The amyloid hypothesis
The hope of transitioning to biomarker-supported diagnosis and molecular-specific therapies
Prof Gil Rabinovici (University of California, San Francisco, USA) began by discussing the amyloid cascade hypothesis, proposed to be at the heart of Alzheimer’s disease (AD) pathology1. Amyloid-beta released from amyloid precursor protein is cleaved to form polypeptide fragments, which aggregate to produce amyloid plaques. Downstream effects include activation of microglia and astrocyte leading to neuroinflammation, accumulation and spread of tau tangles, and interference of amyloid-beta oligomers with synaptic networks serving memory and cognition.
A desire for therapies that will modify the course of the disease
There is a desire by both patients and their clinicians for therapies that will modify the course of the disease alongside those providing symptom control. The development of antibodies that directly bind to amyloid-beta oligomers and insoluble fibrils has therefore been greeted with much interest.
The initial phase 3 clinical trials of one anti-amyloid antibody showed discordant results on clinical outcomes, with EMERGE demonstrating a slowing of cognitive decline whilst ENGAGE did not2. Biomarker results were consistent, with significant amyloid lowering on PET scan and changes in tau levels2. A particular safety concern was amyloid-related imaging abnormalities (ARIA), that can lead to oedema or haemorrhages2.
To prescribe or not?
One of the sessions posed the question as to whether these antibody treatments should be prescribed currently. Dr Alireza Atri (Harvard Medical School, Boston, USA) proposed yes, selected patients with early-stage AD should be given the opportunity for potential benefit, even if a modest effect, as current treatment options are limited. He pointed to published appropriate use recommendations that can aid clinicians in making these decisions3.
Published appropriate use recommendations can aid clinicians in making these decisions
Dr David Knopman (Mayo Clinic, Rochester, USA) took the opposing view, focusing on the inconsistency of current study data, the expertise and resources required to manage safety concerns, and the wisdom of waiting for further randomized controlled trial results.
Addressing the challenges
In light of the challenges posed by these emerging therapeutics for AD, Prof Vijay Ramanan (Mayo Clinic, Rochester, USA) discussed some of the workflow implications. Adaptions will be needed by providers and practice settings, with multidisciplinary local stakeholder engagement and shared decision-making with patients and care partners. Dr Tammie Benzinger (Washington University School of Medicine, St. Louis, USA) presented a standardized MRI acquisition protocol that can be used to facilitate monitoring and assessment of ARIA in the real-world setting and harmonize collection of longitudinal data.
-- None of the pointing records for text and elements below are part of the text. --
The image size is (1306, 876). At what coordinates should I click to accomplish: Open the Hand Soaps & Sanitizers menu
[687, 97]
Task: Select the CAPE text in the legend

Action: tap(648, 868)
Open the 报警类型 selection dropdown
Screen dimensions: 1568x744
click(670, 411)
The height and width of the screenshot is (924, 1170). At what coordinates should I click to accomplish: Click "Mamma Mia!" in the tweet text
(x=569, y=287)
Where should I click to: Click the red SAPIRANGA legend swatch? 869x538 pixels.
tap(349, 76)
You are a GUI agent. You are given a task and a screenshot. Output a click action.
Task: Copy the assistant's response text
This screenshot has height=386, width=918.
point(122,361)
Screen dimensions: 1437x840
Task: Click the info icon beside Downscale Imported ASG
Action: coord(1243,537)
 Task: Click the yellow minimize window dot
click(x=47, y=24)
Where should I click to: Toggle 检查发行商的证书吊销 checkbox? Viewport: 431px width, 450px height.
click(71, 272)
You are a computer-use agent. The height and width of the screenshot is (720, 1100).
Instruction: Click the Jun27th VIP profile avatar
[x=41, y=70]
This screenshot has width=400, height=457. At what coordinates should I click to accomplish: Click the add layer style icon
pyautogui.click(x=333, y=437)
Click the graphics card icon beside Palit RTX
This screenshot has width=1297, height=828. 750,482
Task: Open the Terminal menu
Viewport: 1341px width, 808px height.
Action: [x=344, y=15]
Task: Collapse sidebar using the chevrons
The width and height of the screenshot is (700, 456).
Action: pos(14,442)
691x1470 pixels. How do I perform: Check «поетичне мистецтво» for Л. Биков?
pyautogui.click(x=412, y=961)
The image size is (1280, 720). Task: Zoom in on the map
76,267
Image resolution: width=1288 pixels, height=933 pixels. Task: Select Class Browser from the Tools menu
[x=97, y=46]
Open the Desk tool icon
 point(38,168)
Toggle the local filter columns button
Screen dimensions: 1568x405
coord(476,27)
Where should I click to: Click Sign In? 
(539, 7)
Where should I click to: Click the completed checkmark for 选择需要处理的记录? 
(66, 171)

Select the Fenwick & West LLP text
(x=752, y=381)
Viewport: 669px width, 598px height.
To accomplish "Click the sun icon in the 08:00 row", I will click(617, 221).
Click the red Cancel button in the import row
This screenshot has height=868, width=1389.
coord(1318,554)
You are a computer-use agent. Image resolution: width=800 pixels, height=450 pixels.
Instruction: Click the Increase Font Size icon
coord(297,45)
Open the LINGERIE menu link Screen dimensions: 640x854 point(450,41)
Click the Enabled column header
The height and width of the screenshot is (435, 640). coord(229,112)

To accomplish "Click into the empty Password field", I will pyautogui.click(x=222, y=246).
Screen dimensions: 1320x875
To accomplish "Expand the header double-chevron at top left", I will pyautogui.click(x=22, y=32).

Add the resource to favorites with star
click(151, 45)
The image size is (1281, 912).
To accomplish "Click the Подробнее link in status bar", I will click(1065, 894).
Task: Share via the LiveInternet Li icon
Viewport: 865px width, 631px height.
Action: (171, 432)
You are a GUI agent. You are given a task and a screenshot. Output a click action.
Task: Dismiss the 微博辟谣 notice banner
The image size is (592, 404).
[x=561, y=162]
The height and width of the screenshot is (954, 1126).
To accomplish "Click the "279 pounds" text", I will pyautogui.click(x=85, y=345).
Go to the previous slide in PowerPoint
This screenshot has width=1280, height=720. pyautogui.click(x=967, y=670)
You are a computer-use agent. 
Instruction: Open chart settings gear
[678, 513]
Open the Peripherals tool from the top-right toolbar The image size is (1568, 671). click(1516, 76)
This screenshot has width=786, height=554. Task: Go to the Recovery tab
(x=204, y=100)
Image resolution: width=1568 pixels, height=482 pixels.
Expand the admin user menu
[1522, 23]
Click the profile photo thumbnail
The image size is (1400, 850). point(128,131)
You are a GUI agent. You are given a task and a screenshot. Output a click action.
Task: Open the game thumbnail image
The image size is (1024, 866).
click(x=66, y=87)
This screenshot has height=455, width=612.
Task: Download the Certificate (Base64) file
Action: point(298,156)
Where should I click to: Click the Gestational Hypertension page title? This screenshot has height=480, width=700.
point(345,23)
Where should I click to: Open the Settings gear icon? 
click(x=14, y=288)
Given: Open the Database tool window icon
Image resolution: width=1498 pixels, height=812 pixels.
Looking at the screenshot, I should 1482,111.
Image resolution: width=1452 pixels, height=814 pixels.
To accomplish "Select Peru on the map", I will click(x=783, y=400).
A combination of disease-modifying treatments will be required
All the contributors agreed that amyloid beta is just the tip of the iceberg, and therapies will also be needed that focus on targets such as tau and the inflammatory process. They suggested that a combination of disease-modifying treatments will be required to make a significant impact on the clinical course of AD due to the complex pathology of the disease.